Moody's ha sottolineato "l'eccezionale forza del franchise" di SpaceX come principale provider di lanci orbitali al mondo e operatore della più grande rete broadband satellitare in orbita bassa con Starlink. Al tempo stesso, l'agenzia ha avvertito che il rating "è frenato dai rischi elevati di esecuzione e finanziari associati al build-out dell'infrastruttura AI, caratterizzato da alta intensità di capitale, flusso di cassa libero negativo e un'ampia gamma di possibili esiti di monetizzazione".
"È probabile - ha commentato Matt Woodruff di CreditSights - che l'azienda voglia presto consolidare la sua presenza sui mercati del debito. Avranno bisogno di liquidità in futuro per investimenti, e da questo punto di vista, prima accade, meglio è".

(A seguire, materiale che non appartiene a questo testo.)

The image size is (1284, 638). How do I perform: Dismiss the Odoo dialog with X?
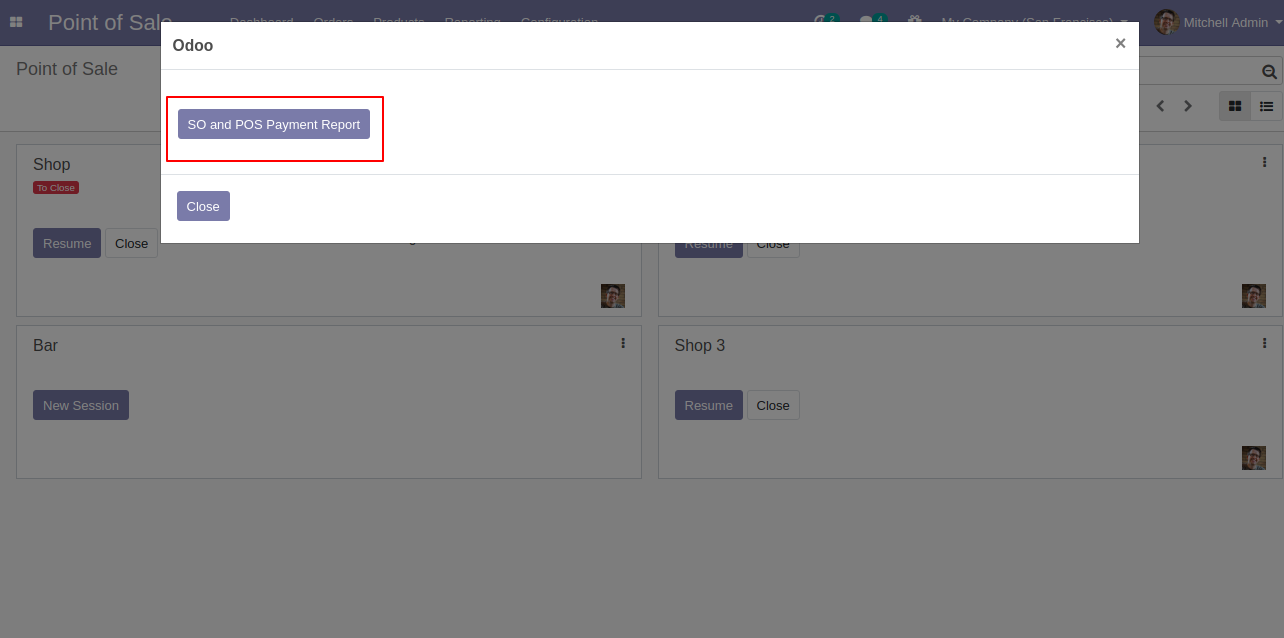(1120, 43)
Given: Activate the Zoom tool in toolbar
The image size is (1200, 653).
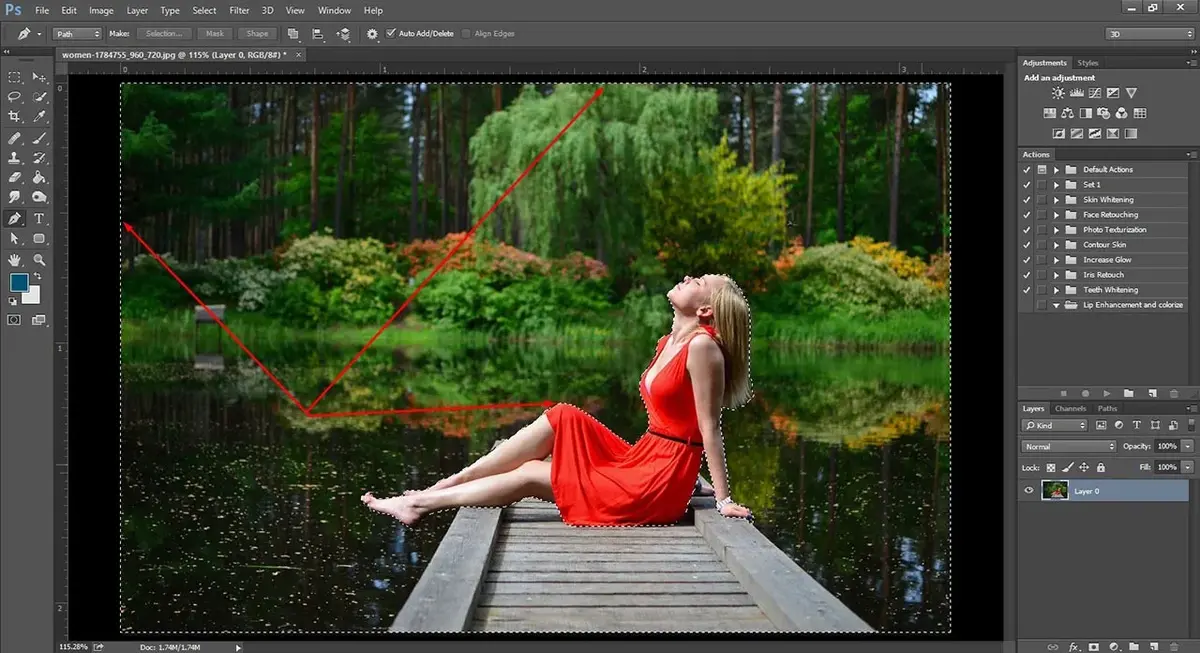Looking at the screenshot, I should [x=40, y=259].
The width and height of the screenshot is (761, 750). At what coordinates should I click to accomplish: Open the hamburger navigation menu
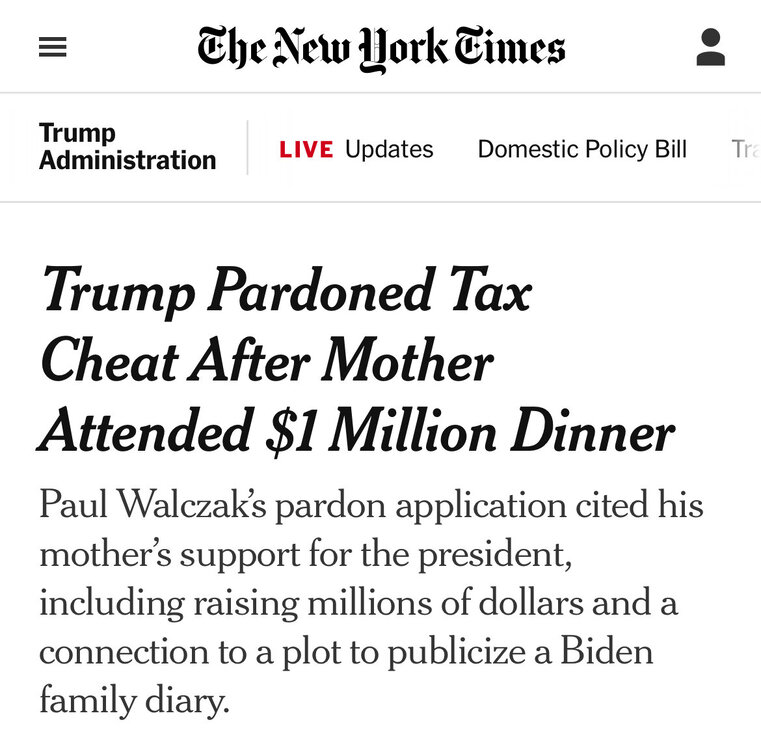tap(53, 47)
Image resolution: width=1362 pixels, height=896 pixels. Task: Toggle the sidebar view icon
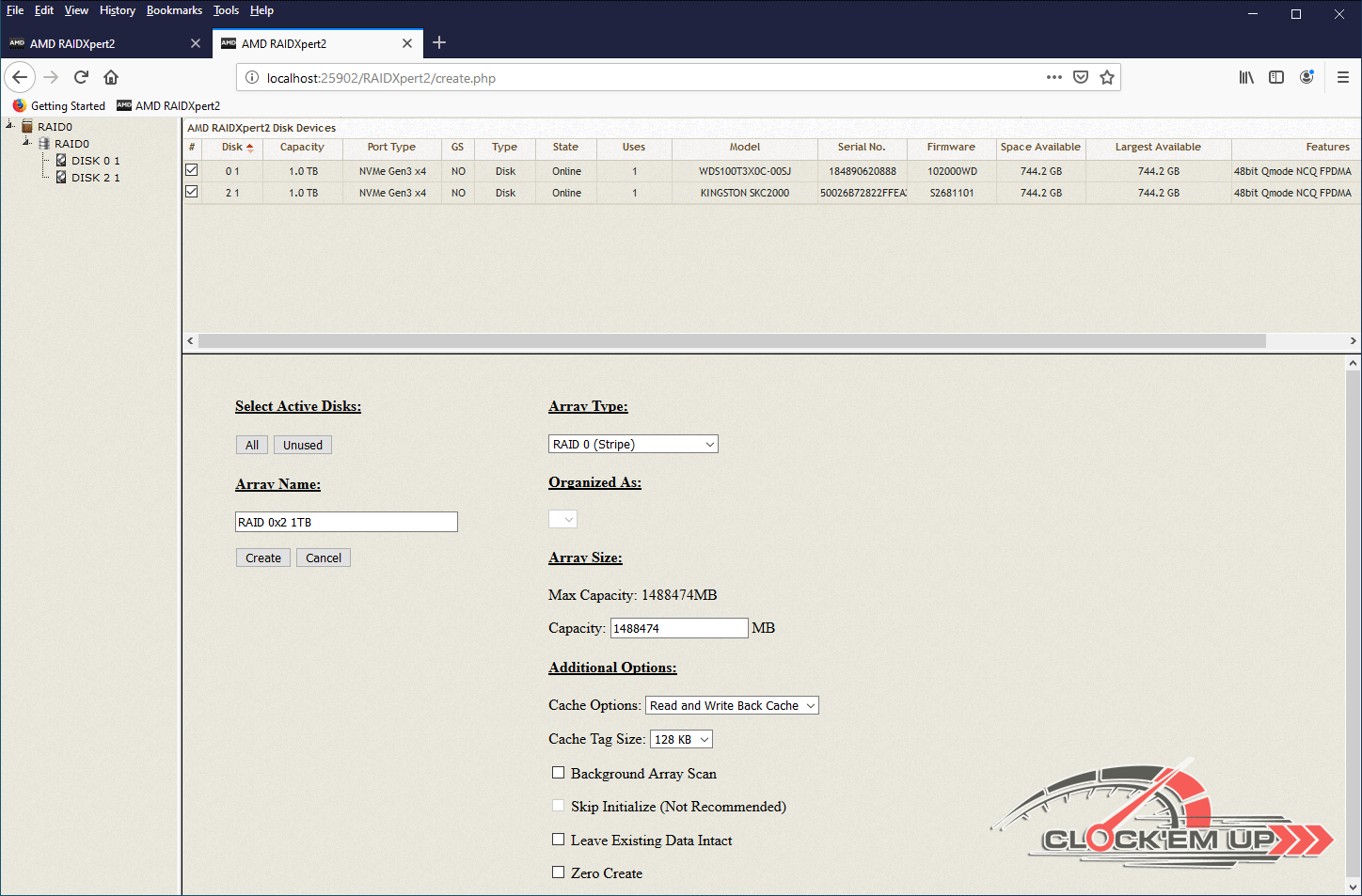[x=1276, y=77]
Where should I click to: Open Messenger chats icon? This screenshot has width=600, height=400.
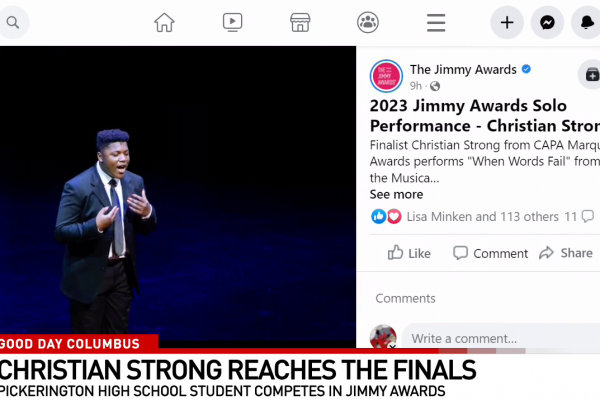[x=547, y=23]
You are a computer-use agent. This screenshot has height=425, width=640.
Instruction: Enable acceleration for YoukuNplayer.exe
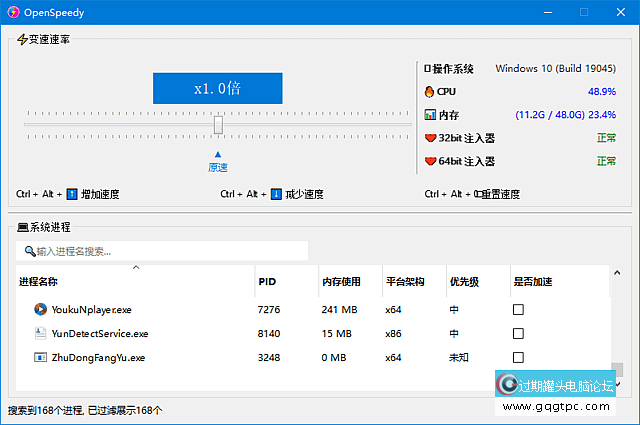518,310
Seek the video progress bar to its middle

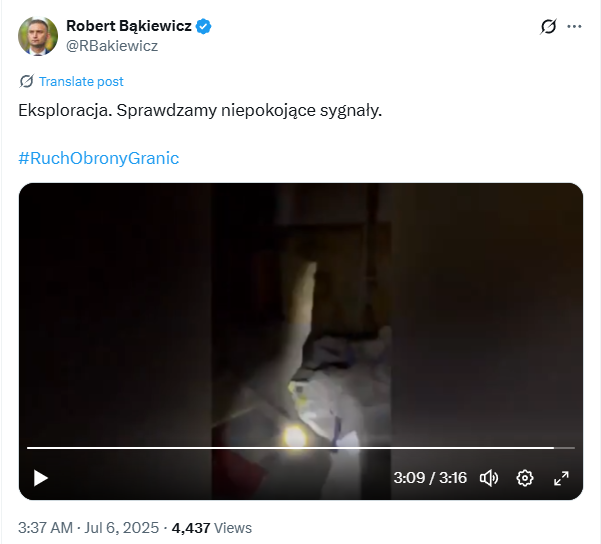(301, 447)
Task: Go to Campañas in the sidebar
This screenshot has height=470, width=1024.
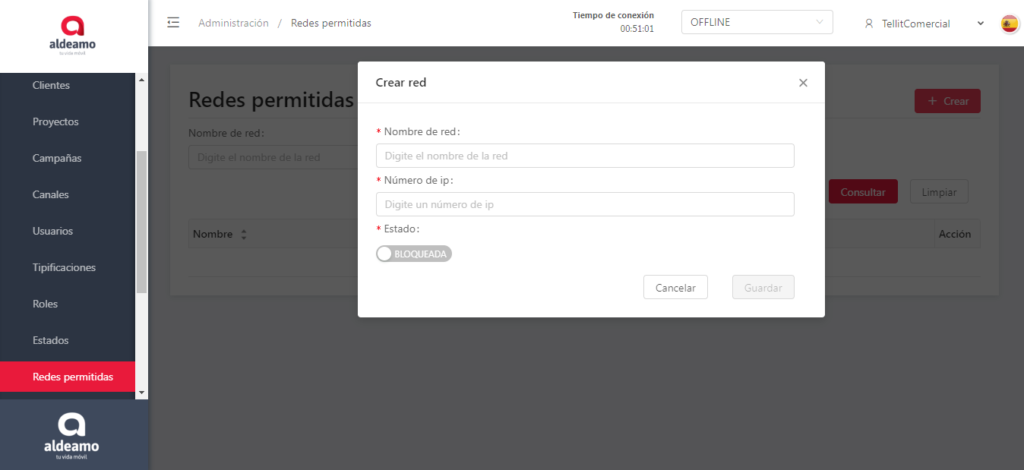Action: [57, 158]
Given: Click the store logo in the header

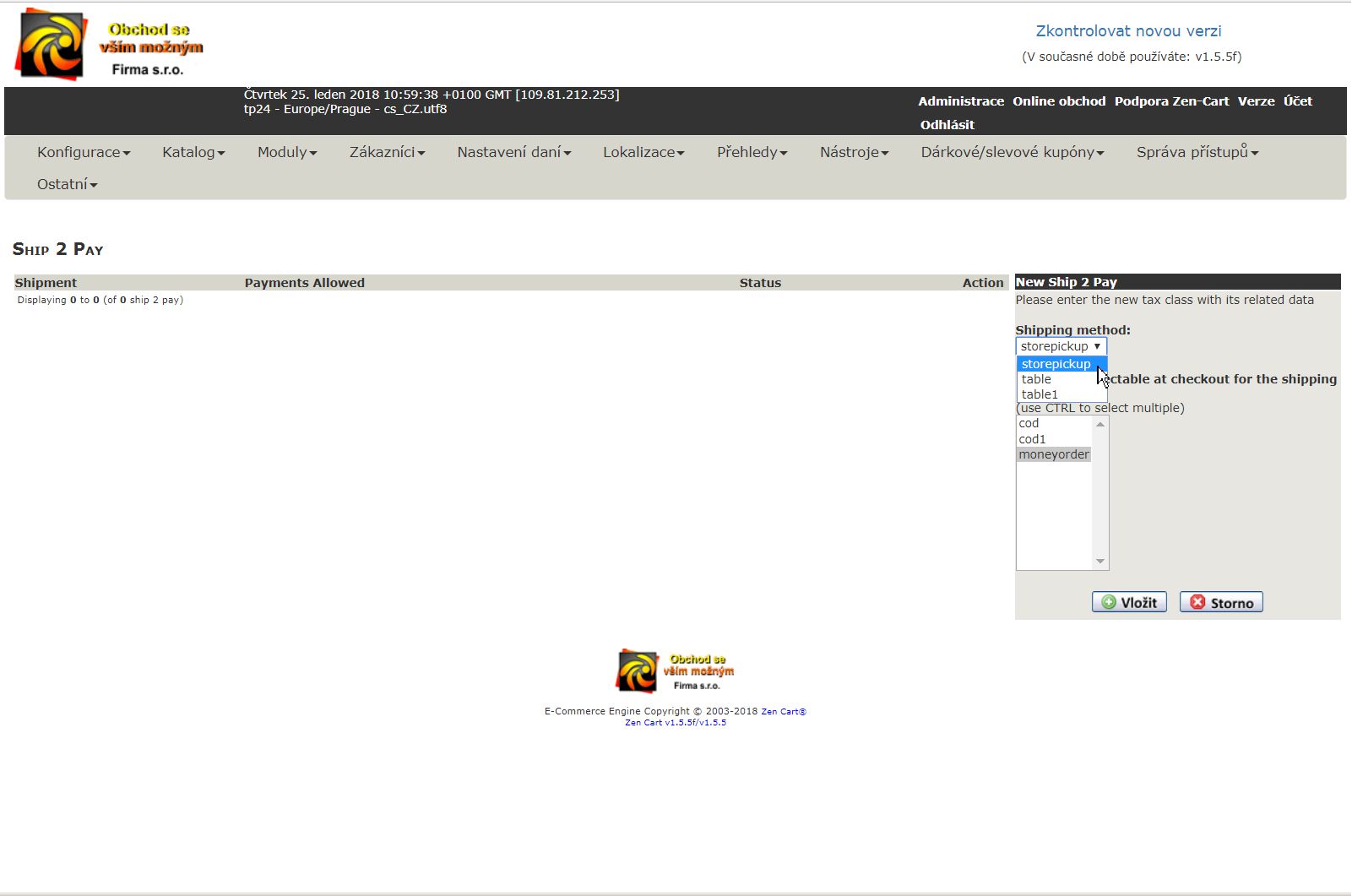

L'AI brucia cassa: perdite per 4,28 mld nel primo trimestre 2026
Il nodo centrale resta la divisione AI. SpaceX ha chiuso il primo trimestre 2026 con una perdita netta di 4,28 miliardi di dollari a fronte di ricavi per 4,69 miliardi - contro una perdita di 528 milioni su circa 4 miliardi di fatturato nello stesso periodo dell'anno precedente. L'espansione nell'intelligenza artificiale richiede decine di miliardi per data center, infrastrutture energetiche e hardware di calcolo.
Gli analisti di Goldman Sachs - underwriter dell'IPO - stimano che i ricavi AI di SpaceX possano crescere cento volte fino a 322 miliardi entro il 2030, ipotizzando un mercato totale indirizzabile da 26,5 trilioni di dollari. Per finanziare questa corsa, la società ha già stretto accordi importanti: Alphabet ha stanziato 30 miliardi per la potenza di calcolo nell'ambito di un deal cloud fino a metà 2029 mentre Anthropic ha sottoscritto un accordo da circa 45 miliardi della durata di tre anni.
Nel prospetto per l'IPO, SpaceX aveva anticipato che le spese in conto capitale aumenteranno "sostanzialmente" e che la società farà ricorso a "una serie di soluzioni di finanziamento tramite debito e capitale proprio". Il bond da 20 miliardi è il primo passo concreto in questa direzione.